Rekomendasi yang dipilih adalah alternatif kedua dimana terdapat penghapusan terhadap sistem penganggaran yang berdasar kepada paket dan kelurahan. Sistem yang diterapkan haruslah betul-betul berdasarkan karakter dan kebutuhan kecamatan. Sistem penganggaran kecamatan harus bergantung kepada topografi dan kebutuhan tiap-tiap kecamatan. Dengan kata lain sistem pengangaran yang ada harus mengikuti sistem kewenangan yang diberikan. Sistem ini menandakan terdapat penganggaran minimal bagi seluruh kecamatan yang berbentuk paket dan ada penganggaran khusus yang diberikan berdasarkan kebutuhan kecamatan. Kecamatan dengan karakter budaya/heritage dan diberi kewenangan lebih berkaitan dengan cagar budaya, memperoleh anggaran untuk dapat memenuhi kewenangan tambahan tersebut. Besaran atau jumlah untuk dukungan khusus tersebut dilakukan berdasarkan perhitungan mendalam dan tidak menjadi bagian dalam riset ini.

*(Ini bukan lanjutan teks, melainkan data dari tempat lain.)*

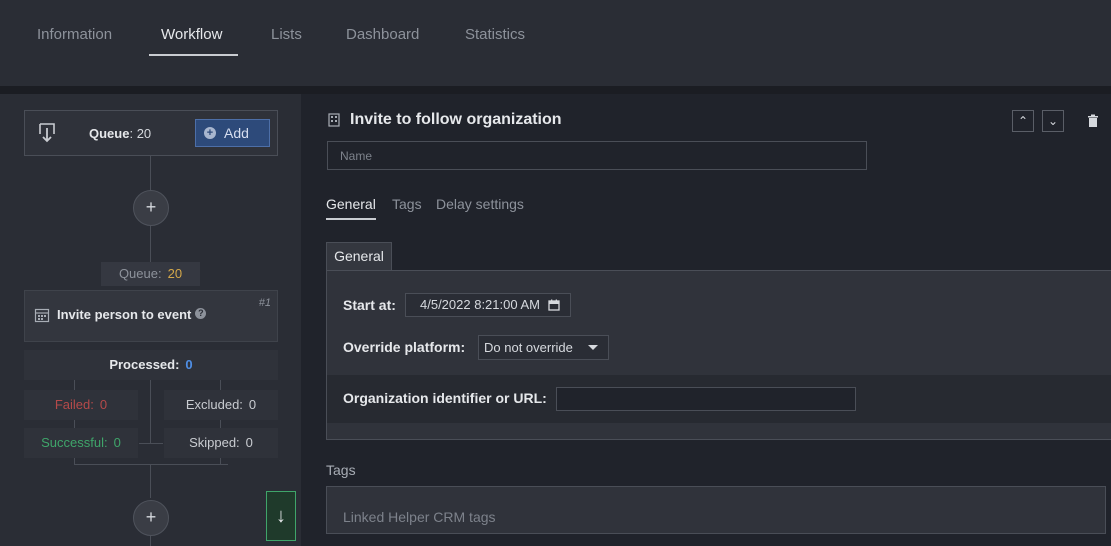 This screenshot has width=1111, height=546. What do you see at coordinates (351, 204) in the screenshot?
I see `subtab-general: General` at bounding box center [351, 204].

Rekomendasi ini dipilih berdasarkan beberapa pertimbangan: pertama, kota hanya akan menambah anggaran bagi kecamatan berdasarkan perhitungan yang tepat. Kecamatan dengan wewenang yang lebih sedikit memperoleh dukungan anggaran yang lebih sedikit dibandingkan dengan kecamatan dengan penduduk yang lebih banyak dengan wewenang yang lebih kompleks. Secara politis, alasan bagi peningkatan anggaran kecamatan betul-betul dapat dipertanggungjawabkan secara publik. Hal ini memberikan kemudahan bagi Pemerintah Kota Yogyakarta untuk bernegoisasi dengan dewan. Kedua, Rekomendasi ini mendukung rekomendasi lain dalam laporan ini berkaitan
dengan perbedaan kewenangan kecamatan. Sebagaimana dibahas di muka, daya dukung tidak dapat dilepaskan dari rekomendasi lain dalam bab terdahulu tetapi harus simultan satu sama lain. Ketiga, pengaturan keuangan kecamatan berdasarkan bebannya masing- masing mampu menyelesaikan dua persoalan sekaligus, yaitu kurangnya anggaran kecamatan dan disporposionalitas anggaran. Hal ini akan menjamin terlaksananya pelayanan publik yang maksimal. Sistem paket yang selama ini dilakukan menimbulkan inevisiensi anggaran dan tidak maksimalnya pelayanan publik. Saat ini, anggaran rutin berkaitan dengan biaya penggunaan listrik, air dan telepon dipatok sama untuk seluruh kecamatan. Kecamatan Umbulharjo misalnya, dengan jumlah penduduk yang besar dan wilayah yang luas otomatis akan membutuhkan anggaran rutin yang lebih besar. Masyarakat yang ingin ke kamar mandi untuk buang air kecil di kecamatan Umbulharjo, bisa dipastikan lebih banyak daripada di kecamatan Pakualaman. Hal ini menandakan kebutuhan anggaran air yang berbeda. Mempertahankan sistem paket jelas tidak masuk akal.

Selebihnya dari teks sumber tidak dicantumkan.